The primary purpose of this ETL pipeline is to reinforce the knowledge acquired through self-study. Drawing on the knowledge and skills developed, the project aims to apply the real-world scenario of building an ETL pipeline.
The scope of the project involves creating an ETL (Extract, Transform, Load) pipeline. This pipeline will extract data from a SQL Server through a control table and then perform transformations using a medallion architecture. The objective is to design the pipeline in such a way that it can handle both full load data and incremental load data. This means that every 24 hours, when the pipeline is executed, it will only load and transform the newly updated data. This approach will not only save costs but also enhance performance.
- Azure Data Factory
- Azure Databricks
- Azure Key Vault
- SQL Servers
- Azure Data Lake Gen 2
There is one control table in sql server, that basically contains all the information about all other table, like Source_Object_Name, Target_Location, Load_Type, Creation_Time, Indicator, ...

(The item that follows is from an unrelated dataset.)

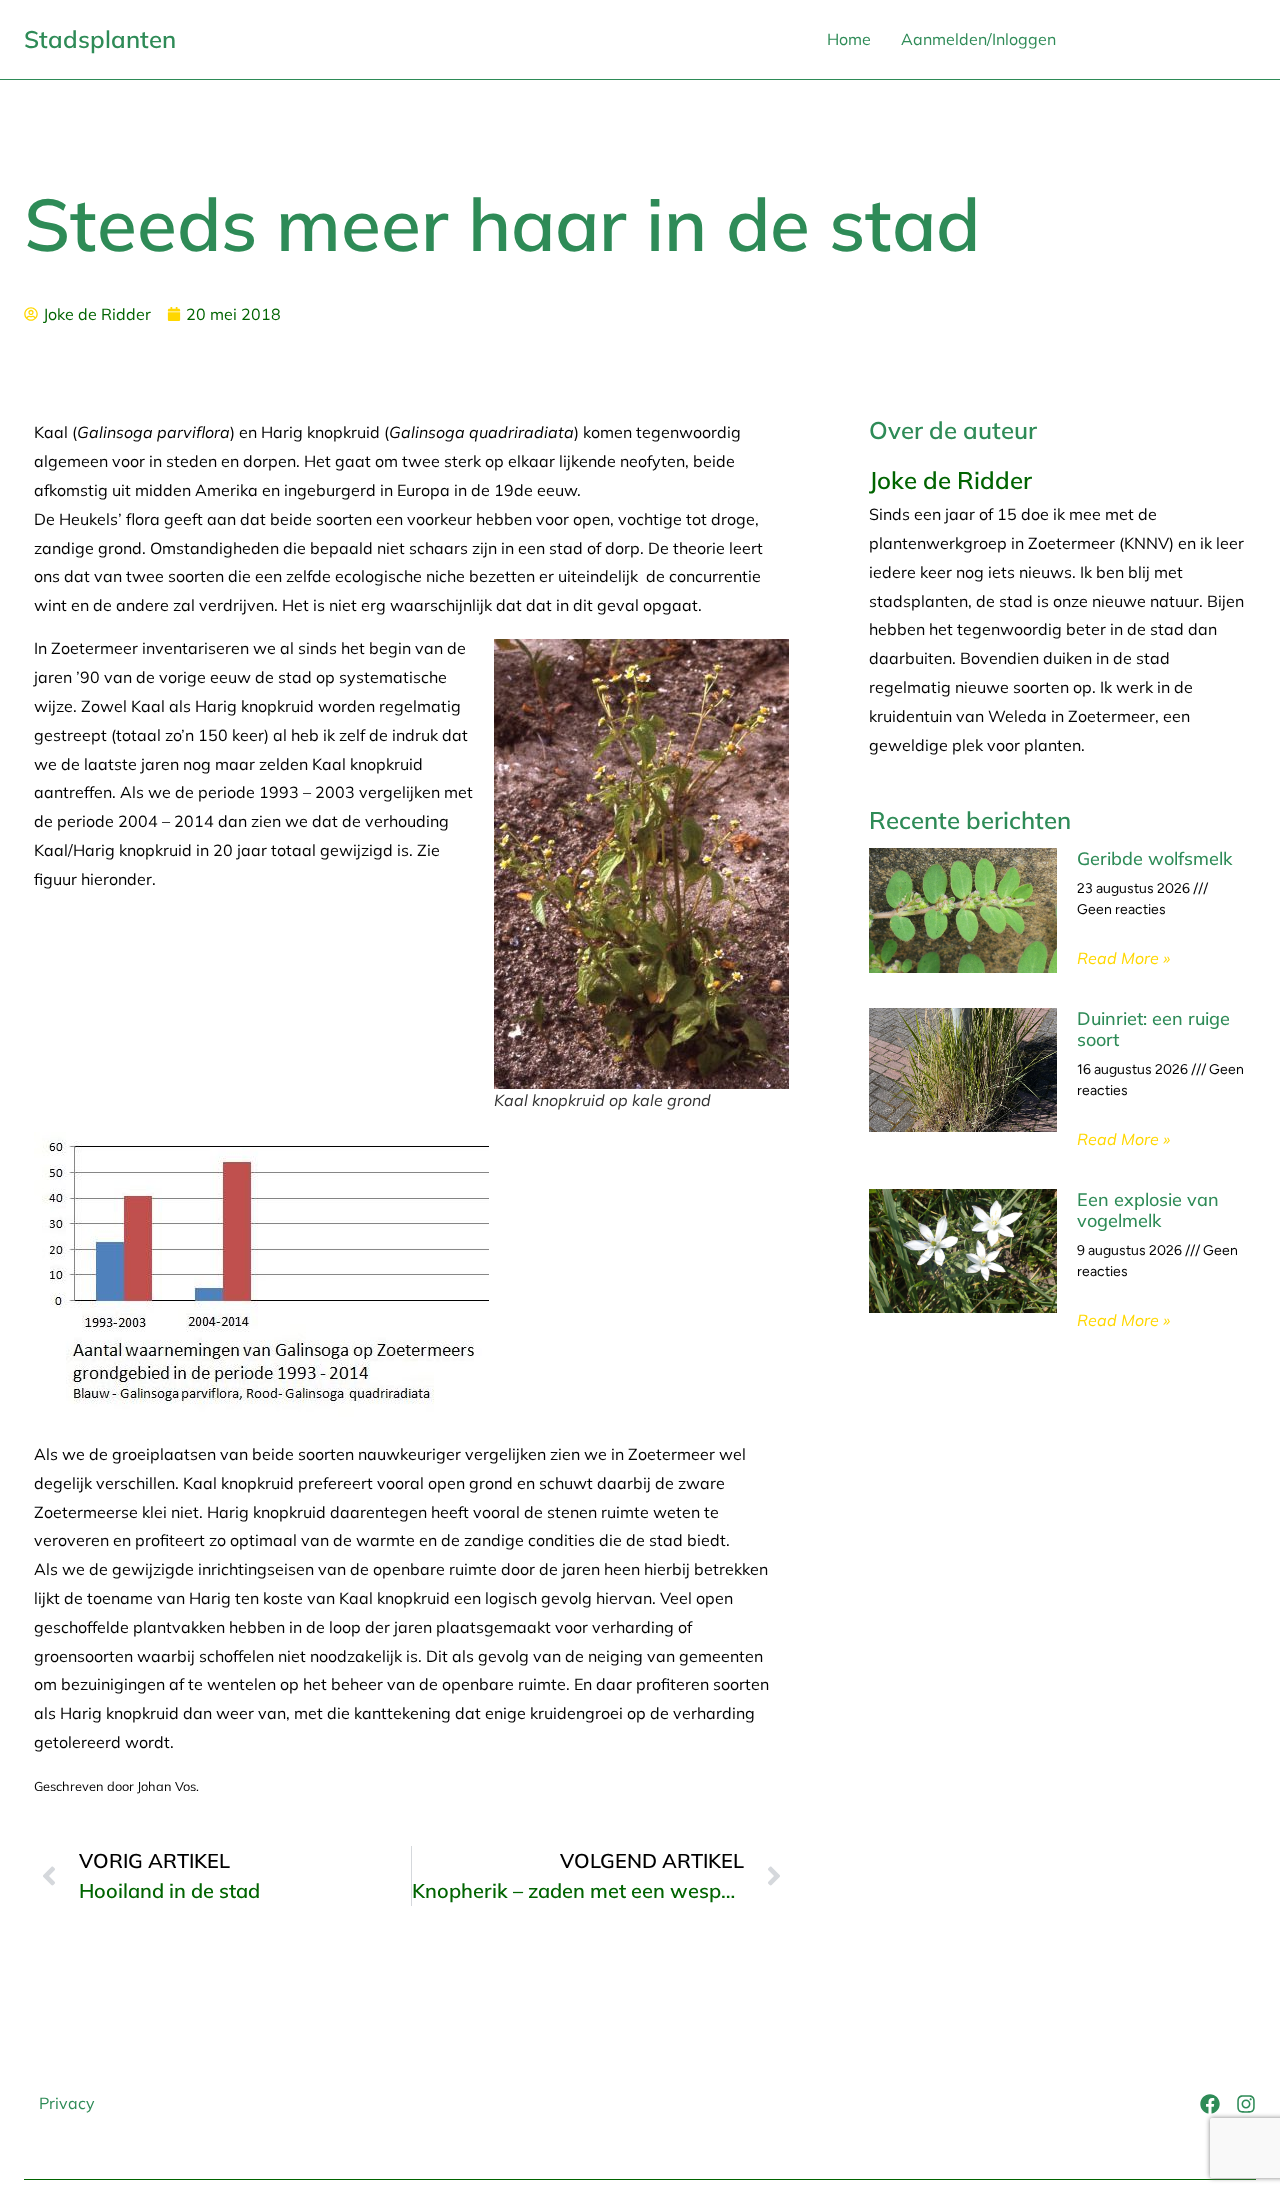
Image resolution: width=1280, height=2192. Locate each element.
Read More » (1123, 958)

- To get all the tables information from control table whose indicator is 1.
- To iterate over each tables inside the control table.
- Inside ForEach, check whether it is full load or incremental load.
- Use LookUp activity to get the max watermark value from the table itself.
- Use Copy activity to copy only the incremented data to raw container in ADLS Gen 2, which is greater then the mentioned watermark value in control table.
- After that use, Stored Procedure activity, to update the latest watermark value in control table.
- Use Copy activity to copy all the data to raw container in ADLS Gen 2.
- After that use, Stored Procedure activity, to update the Indicator value to 1 in control table. So, that in next run, it will not again fetch that data.
- Check Null Values.
- Validate data type and Handling null values.
- Check Duplicates data.
- Categorizing supplier negotiation score and defect quality.
- Prioritizing transportation modes.
- Categorizing product prices.
- Calculating total costs for purchase orders.
- Ranking of suppliers based on the total number of services provided.
- Recommending supplier based on their supplying data.